Turn the items from the line containing "Employment and Records (574, 2196)" through the last item into a numbered list, including both ends. Omit any blank lines.

[Collection entries]

* Begin *

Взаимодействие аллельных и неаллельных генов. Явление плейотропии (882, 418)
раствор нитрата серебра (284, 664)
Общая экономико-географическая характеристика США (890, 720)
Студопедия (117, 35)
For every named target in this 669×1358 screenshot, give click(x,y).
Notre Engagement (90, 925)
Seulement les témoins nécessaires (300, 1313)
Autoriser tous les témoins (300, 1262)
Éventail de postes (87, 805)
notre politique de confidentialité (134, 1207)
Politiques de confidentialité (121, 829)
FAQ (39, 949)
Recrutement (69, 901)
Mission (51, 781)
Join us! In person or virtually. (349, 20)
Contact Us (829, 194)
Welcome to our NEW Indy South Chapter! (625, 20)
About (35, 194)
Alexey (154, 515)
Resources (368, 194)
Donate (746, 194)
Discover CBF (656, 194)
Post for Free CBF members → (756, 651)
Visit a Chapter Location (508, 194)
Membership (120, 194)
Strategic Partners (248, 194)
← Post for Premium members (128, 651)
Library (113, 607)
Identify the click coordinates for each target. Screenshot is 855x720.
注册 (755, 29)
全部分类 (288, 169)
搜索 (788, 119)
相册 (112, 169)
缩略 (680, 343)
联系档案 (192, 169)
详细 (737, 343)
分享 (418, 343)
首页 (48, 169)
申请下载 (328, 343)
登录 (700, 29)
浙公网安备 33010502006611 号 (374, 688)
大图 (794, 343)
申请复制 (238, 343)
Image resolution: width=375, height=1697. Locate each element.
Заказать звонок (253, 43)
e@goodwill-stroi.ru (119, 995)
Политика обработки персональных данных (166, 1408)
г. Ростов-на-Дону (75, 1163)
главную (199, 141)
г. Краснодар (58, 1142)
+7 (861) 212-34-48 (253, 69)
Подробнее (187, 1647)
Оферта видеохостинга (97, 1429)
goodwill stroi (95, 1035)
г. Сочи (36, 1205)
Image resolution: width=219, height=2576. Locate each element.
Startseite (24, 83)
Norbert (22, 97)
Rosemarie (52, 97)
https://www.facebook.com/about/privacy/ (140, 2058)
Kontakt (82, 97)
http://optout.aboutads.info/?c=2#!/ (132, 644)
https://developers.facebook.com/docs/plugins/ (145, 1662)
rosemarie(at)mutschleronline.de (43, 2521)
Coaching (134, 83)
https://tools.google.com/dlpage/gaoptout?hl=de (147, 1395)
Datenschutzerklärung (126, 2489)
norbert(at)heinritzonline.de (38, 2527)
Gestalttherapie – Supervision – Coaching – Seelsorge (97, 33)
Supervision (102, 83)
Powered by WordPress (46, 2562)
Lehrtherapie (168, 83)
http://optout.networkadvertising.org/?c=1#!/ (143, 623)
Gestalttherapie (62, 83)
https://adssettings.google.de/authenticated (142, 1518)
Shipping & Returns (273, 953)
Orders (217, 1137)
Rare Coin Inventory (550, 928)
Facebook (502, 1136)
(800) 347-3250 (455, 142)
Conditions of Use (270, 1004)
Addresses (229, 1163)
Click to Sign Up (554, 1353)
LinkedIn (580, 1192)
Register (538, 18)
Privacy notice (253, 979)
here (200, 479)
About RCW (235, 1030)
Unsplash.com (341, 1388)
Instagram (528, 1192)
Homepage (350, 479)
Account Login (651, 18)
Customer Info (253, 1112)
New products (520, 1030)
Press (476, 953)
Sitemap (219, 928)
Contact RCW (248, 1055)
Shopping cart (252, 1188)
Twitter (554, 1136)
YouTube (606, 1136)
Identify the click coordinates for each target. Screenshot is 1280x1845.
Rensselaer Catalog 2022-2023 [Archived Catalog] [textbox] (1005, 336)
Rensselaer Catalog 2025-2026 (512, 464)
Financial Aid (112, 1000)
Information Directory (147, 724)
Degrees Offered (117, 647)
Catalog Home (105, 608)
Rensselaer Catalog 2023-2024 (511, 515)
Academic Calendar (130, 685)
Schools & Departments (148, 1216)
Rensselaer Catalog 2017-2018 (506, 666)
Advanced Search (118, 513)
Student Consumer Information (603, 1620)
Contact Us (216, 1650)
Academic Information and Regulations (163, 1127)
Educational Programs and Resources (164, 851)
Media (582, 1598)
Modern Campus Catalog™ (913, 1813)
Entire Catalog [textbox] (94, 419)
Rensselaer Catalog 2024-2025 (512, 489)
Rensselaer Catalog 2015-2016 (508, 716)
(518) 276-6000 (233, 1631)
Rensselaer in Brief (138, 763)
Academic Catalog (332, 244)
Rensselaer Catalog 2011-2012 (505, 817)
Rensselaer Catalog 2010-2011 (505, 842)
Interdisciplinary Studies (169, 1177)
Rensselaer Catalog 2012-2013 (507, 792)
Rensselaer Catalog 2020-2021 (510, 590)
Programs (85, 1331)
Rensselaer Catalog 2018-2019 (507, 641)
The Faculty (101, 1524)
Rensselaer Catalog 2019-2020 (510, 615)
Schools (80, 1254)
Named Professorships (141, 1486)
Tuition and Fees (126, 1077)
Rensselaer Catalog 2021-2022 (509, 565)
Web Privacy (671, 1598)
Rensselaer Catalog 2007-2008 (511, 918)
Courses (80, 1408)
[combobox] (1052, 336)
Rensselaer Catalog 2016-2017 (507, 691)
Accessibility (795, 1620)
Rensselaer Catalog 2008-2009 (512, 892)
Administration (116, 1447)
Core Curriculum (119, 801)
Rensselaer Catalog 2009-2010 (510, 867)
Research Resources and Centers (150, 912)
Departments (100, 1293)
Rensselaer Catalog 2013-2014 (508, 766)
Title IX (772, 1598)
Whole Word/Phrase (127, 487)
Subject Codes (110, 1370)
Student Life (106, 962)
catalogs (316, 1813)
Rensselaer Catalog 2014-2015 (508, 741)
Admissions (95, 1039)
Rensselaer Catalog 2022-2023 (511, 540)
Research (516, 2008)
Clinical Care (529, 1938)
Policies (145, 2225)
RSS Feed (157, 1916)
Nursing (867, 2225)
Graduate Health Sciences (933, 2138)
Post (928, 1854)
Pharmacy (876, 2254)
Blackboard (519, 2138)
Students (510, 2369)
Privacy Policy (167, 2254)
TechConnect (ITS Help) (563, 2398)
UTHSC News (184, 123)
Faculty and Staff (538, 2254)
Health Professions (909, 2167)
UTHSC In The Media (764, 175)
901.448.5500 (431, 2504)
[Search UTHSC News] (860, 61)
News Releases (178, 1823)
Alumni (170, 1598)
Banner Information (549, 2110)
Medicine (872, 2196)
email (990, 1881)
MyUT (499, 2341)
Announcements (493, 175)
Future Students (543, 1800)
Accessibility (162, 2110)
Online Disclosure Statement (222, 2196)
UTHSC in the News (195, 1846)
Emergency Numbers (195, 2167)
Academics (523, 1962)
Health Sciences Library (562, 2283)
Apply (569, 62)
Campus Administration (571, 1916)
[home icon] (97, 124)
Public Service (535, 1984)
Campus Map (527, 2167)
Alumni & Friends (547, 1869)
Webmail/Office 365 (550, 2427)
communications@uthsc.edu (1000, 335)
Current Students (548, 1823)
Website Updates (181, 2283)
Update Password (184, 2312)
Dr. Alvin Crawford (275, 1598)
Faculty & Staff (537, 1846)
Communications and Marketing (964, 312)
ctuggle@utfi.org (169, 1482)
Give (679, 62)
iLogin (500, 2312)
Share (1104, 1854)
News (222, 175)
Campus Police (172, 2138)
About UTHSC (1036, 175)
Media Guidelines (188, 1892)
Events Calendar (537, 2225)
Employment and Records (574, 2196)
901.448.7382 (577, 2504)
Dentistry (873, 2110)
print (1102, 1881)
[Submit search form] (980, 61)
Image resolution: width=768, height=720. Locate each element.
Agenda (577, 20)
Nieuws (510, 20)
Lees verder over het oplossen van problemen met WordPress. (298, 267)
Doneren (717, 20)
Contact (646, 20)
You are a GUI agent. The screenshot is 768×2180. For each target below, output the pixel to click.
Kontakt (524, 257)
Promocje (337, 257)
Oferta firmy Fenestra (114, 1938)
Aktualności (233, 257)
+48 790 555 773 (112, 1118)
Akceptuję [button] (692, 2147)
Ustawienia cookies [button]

* End *

Worked solution:
1. Employment and Records (574, 2196)
2. 901.448.7382 (577, 2504)
3. Dentistry (873, 2110)
4. print (1102, 1881)
5. [Submit search form] (980, 61)
6. Image resolution: width=768, height=720. Locate each element.
7. Agenda (577, 20)
8. Nieuws (510, 20)
9. Lees verder over het oplossen van problemen met WordPress. (298, 267)
10. Doneren (717, 20)
11. Contact (646, 20)
12. You are a GUI agent. The screenshot is 768×2180. For each target below, output the pixel to click.
13. Kontakt (524, 257)
14. Promocje (337, 257)
15. Oferta firmy Fenestra (114, 1938)
16. Aktualności (233, 257)
17. +48 790 555 773 (112, 1118)
18. Akceptuję [button] (692, 2147)
19. Ustawienia cookies [button]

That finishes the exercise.